Text excerpt:
Polish nobleman and military commander (1773–1860)

Prince Konstanty Adam Czartoryski (28 October 1773 - 24 April 1860) was a Polish nobleman who became colonel in 1809 in the Duchy of Warsaw and brigadier general in 1815 in Congress Poland.

Born to Adam Kazimierz Czartoryski and Izabela née Fleming as their younger son, his real father was Armand Louis de Gontaut, Duke de Lauzun, Isabella's lover. To conceal his illegitimate parentage, the year of his birth was given as 1773. He was half-brother of Adam Jerzy Czartoryski, Maria Anna Czartoryska and Zofia Czartoryska.

He was Freemason and Knight of Malta (in the order before 1799), Knight of Honour and Devotion. In 1801, he went to Saint Petersburg upon learning of the death of Paul I; he was in Moscow for Emperor Alexander I's coronation.

He commanded the Duchy of Warsaw's 2nd battalion of grenadiers and the 17th battalion of line infantry as a colonel from 1809. He was a member of the Czartoryski noble family and became a brigadier general of the Kingdom of Poland under Grand Duke Constantin Pavlovich. He was stationed in Prince Poniatowski's fifth corps of the Grande Armée in Napoleon's invasion of Russia in 1812. After Napoleon's expedition to Moscow in 1812, he became the French Emperor's adjutant general. In 1815, he was promoted to the rank of brigadier general in the army of Congress Poland.

He was married first to Aniela Radziwiłł in 1802, they had son Adam Konstanty. Then he married Maria Dzierżanowska in 1810, they had children: Aleksander Romuald, Maria Zuzanna, Konstanty Marian Czartoryski and Jerzy Konstanty Czartoryski.

He was the ordinate of the Międzyrzecz estate.

Things to do:
a) Rewrite the Czartoryski biography starting with "He was Freemason" and going on through "Alexander I's coronation.", putting "Vilnius" in place of "Saint Petersburg".
b) In the Czartoryski biography, whom did he marry in 1810?
The listing that comes next has nothing to do with the Czartoryski biography.

Data shown:

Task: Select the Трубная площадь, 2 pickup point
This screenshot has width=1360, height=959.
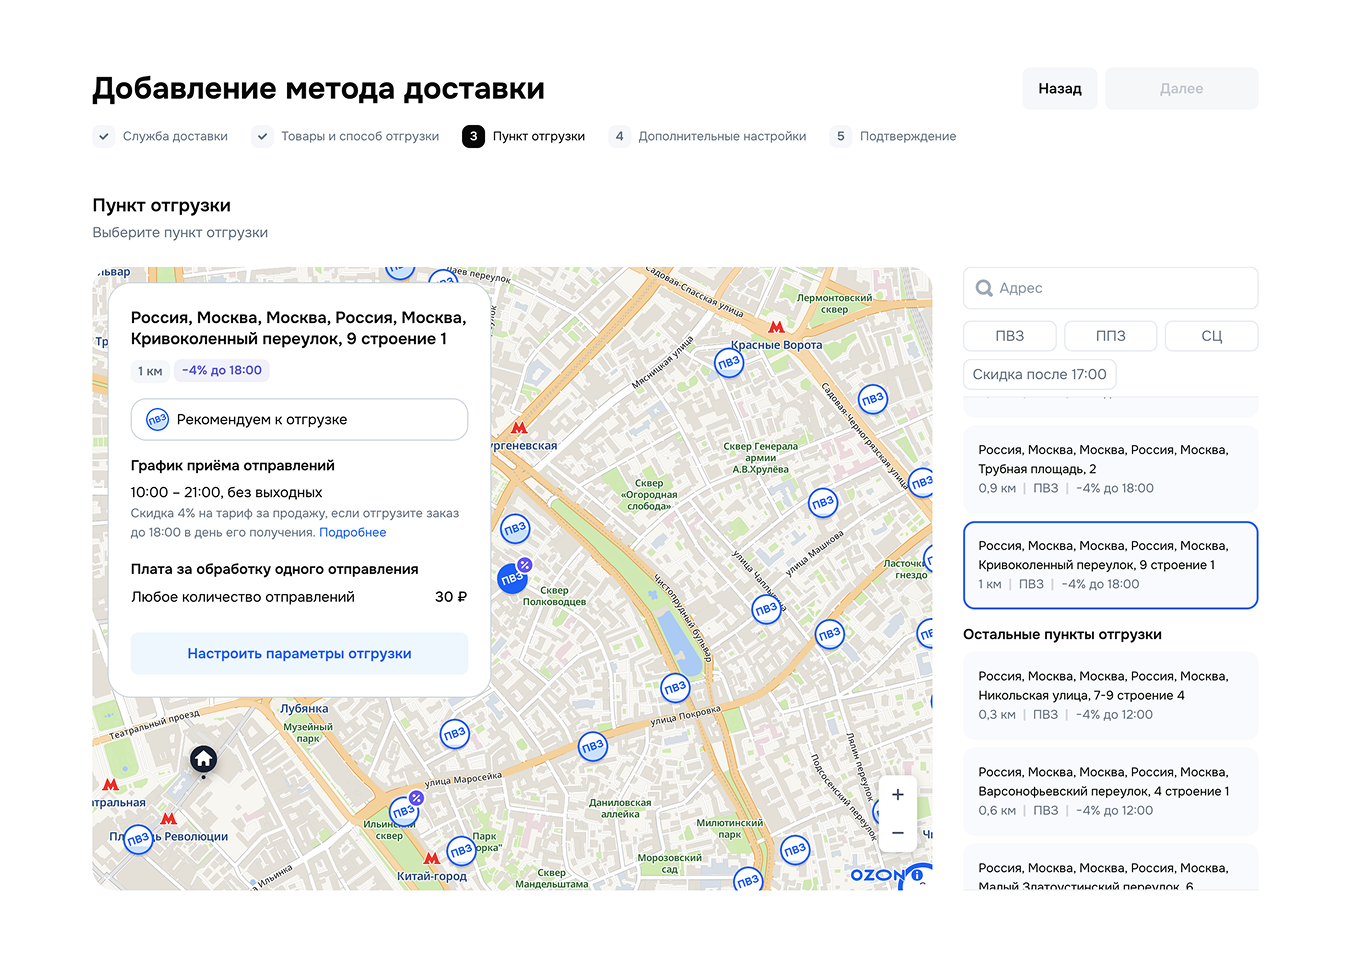Action: 1110,469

Exercise responses:
a)
He was Freemason and Knight of Malta (in the order before 1799), Knight of Honour and Devotion. In 1801, he went to Vilnius upon learning of the death of Paul I; he was in Moscow for Emperor Alexander I's coronation.

b) Maria Dzierżanowska